• [Problem to solve]:
From the line that contains "Toggle the info side panel icon" to the final line below, both included, print each line exactly and skip the pictures.

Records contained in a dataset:
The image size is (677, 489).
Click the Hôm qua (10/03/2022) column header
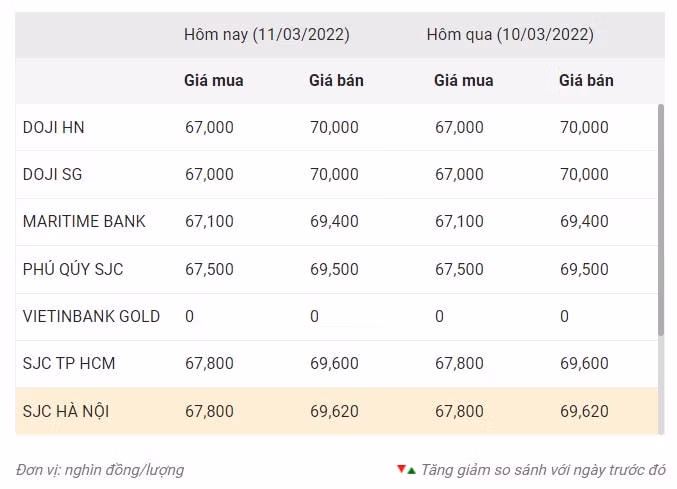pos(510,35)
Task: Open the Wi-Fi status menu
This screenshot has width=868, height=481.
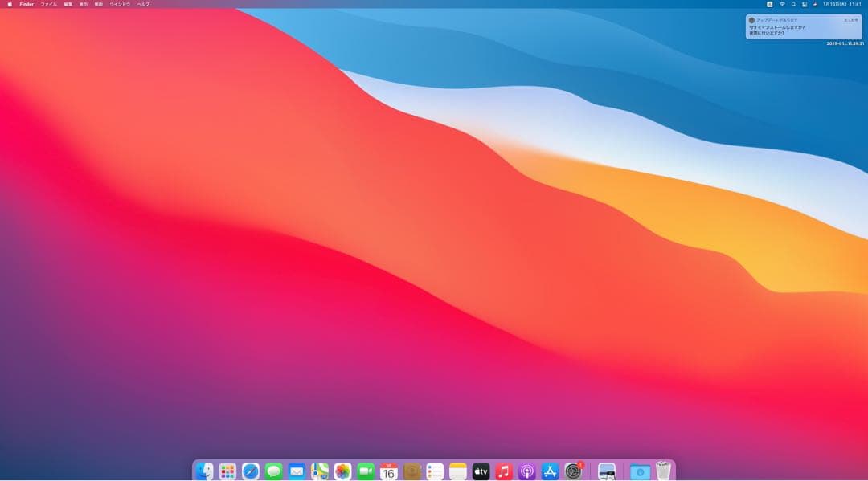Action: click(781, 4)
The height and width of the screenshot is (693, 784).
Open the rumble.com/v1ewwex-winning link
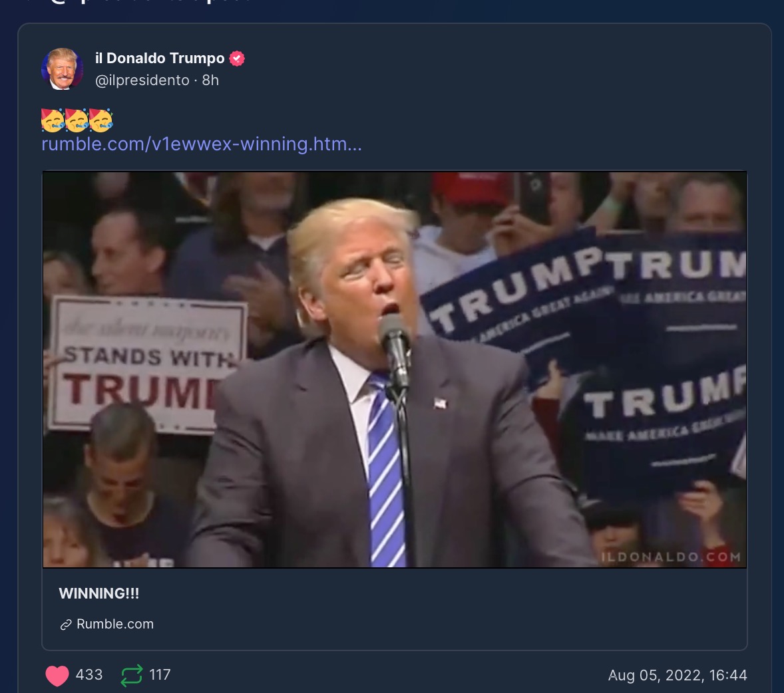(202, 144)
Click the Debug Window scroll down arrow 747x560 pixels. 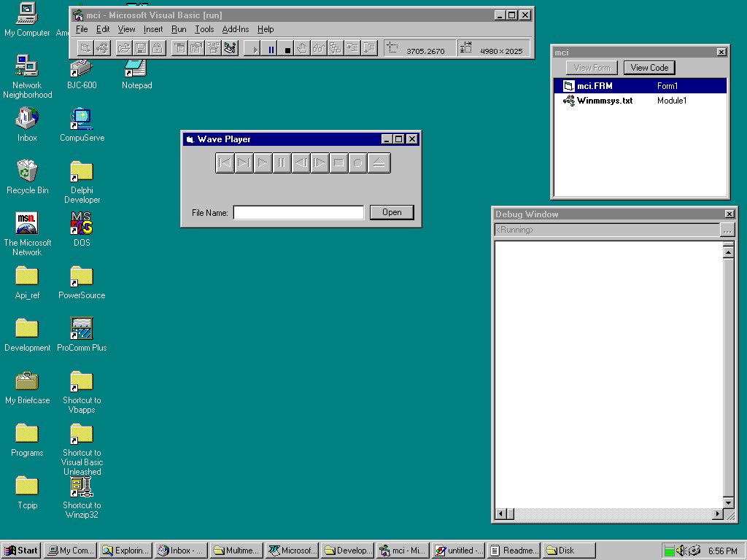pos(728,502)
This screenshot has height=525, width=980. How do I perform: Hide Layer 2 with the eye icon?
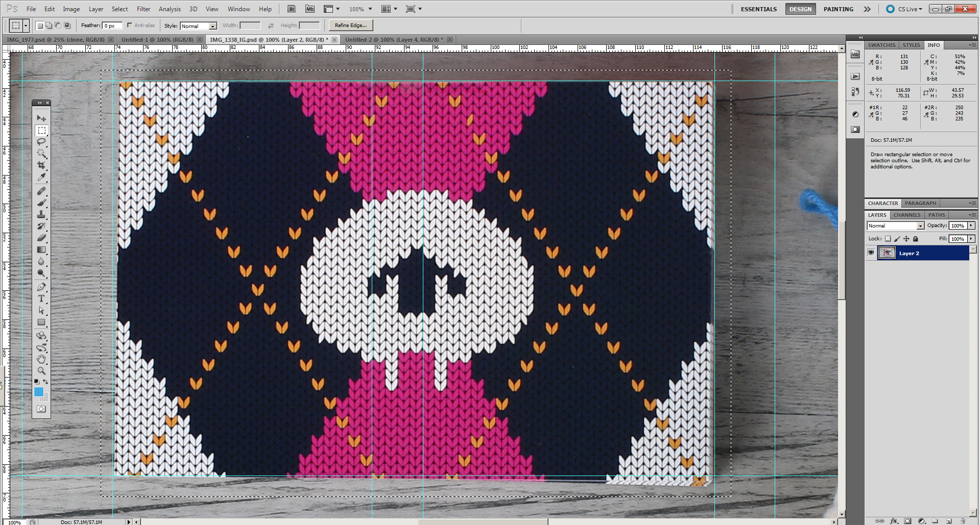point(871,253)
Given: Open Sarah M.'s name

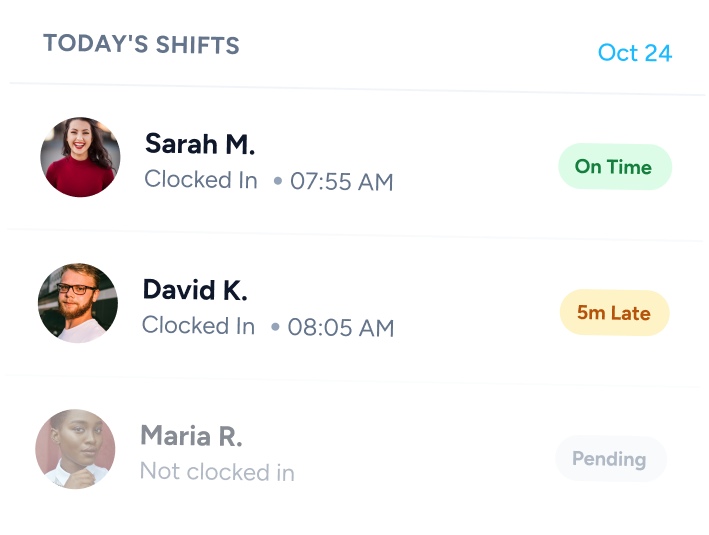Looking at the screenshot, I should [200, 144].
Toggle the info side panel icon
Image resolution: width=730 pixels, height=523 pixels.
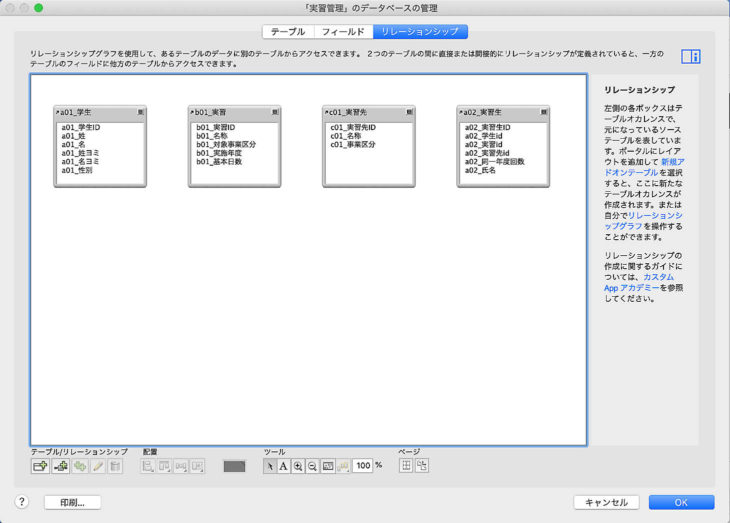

• [Answer to this exercise]:
Toggle the info side panel icon
Image resolution: width=730 pixels, height=523 pixels.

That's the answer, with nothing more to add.